DRG’s requirements haven’t changed since 2020 and reflect how undemanding the game actually is. Meet recommended specs and you’ll hit 60+ FPS on High settings without breaking a sweat.

MinimumRecommended
OSWindows 10 64-bitWindows 10 64-bit
CPUIntel i5 3rd GenIntel i5 7th Gen
RAM6 GB8 GB
GPUGTX 660 / RX HD 7870GTX 970 / RX 290
Storage3 GB3 GB
DirectX1111

Quick Start: Recommended Settings by Tier

Start with Balanced. If frames drop below 60 during Elite Deep Dives or dense Hollow Bough missions, switch to Performance. RTX 3070 and above can comfortably run Quality.

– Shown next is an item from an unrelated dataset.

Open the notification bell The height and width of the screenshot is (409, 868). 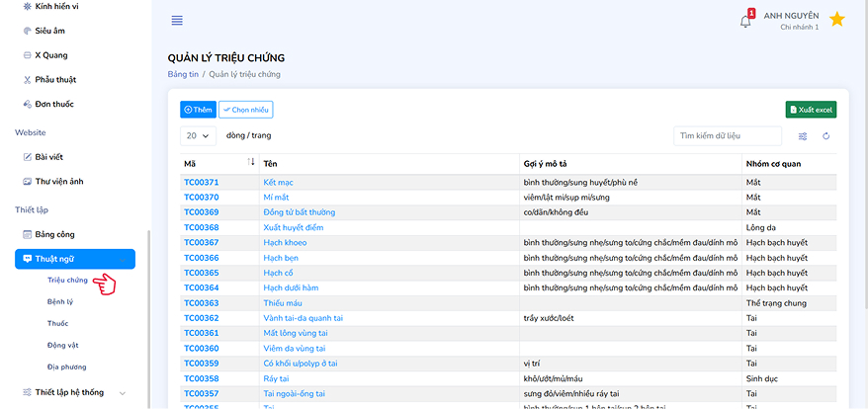pyautogui.click(x=745, y=21)
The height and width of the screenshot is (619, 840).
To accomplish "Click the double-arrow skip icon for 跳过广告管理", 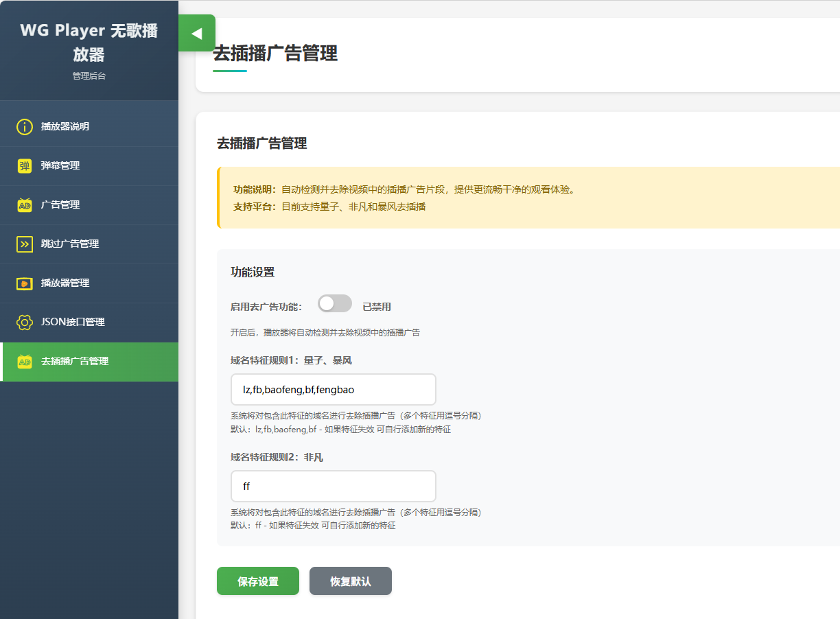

Deep Rock Galactic video settings menu showing graphics options
Volumetric Fog and Shadow Quality are the two sliders that matter most
SettingPerformance (60+ FPS)Balanced (100+ FPS)Quality (144+ FPS)
Anti-AliasingFXAAFXAATAA
Texture ResolutionMediumHighUltra
Shadow QualityLowMediumHigh
Post ProcessingLowMediumHigh
EffectsMediumHighUltra
View DistanceLowMediumHigh
Volumetric FogLowLowMedium
Motion BlurOffOffOff
Depth of FieldOffOffOff
Resolution Scale80%100%100%

Display Settings

Get these right before touching quality sliders:

  • Resolution: Always native. Use the Resolution Scale slider to reduce render load, not your display resolution setting.
  • Window Mode: Borderless Window gives you fast Alt-Tab without screen tearing.
  • VSync: Off. It adds up to one frame of input lag with no gameplay benefit. Use the frame cap instead.
  • Max Frame Rate: Cap at your monitor’s refresh rate (60, 144, or 165 Hz). Uncapped FPS burns GPU resources on frames your display can’t show.
  • NVIDIA Reflex: On + Boost if available. Reduces system latency by 10–20 ms — noticeable during fast-reaction fights against Mactera Grabbers.

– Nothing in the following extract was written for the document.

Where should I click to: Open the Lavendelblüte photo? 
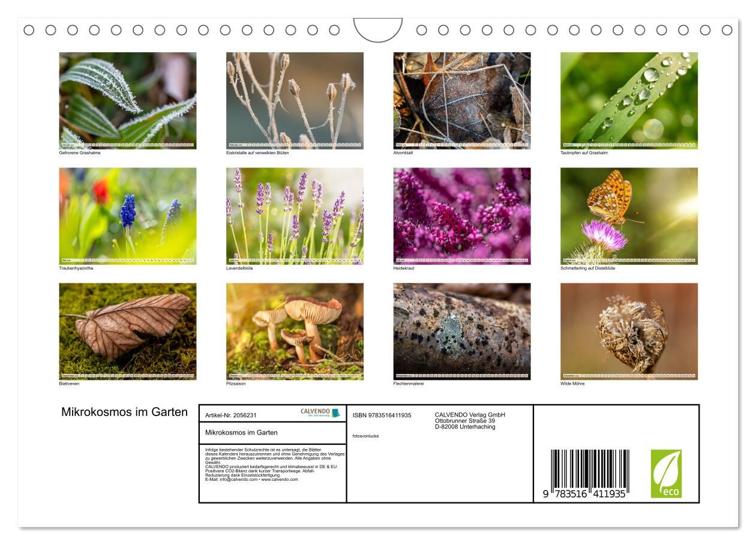coord(295,215)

The Four Settings That Actually Move the Needle

Volumetric Fog — Always Low

Volumetric fog is DRG’s biggest single FPS drain. Unlike screen-space fog, volumetric fog is calculated as a full 3D texture updated every frame. In DRG, that cost compounds with every light source: your headlamp, thrown flares, the Driller’s Flamethrower, and Scout’s Flare Gun each add a pass to the calculation. In biomes like the Hollow Bough or Fungus Bogs — which have dense atmospheric haze — this can tank frames by 20–30 FPS compared to Low. Setting it to Low removes the expensive 3D calculation while preserving basic atmospheric haze and cave lighting. There’s no reason to run Volumetric Fog above Low unless you’re on an RTX 3080 or better and specifically want the full atmospheric effect.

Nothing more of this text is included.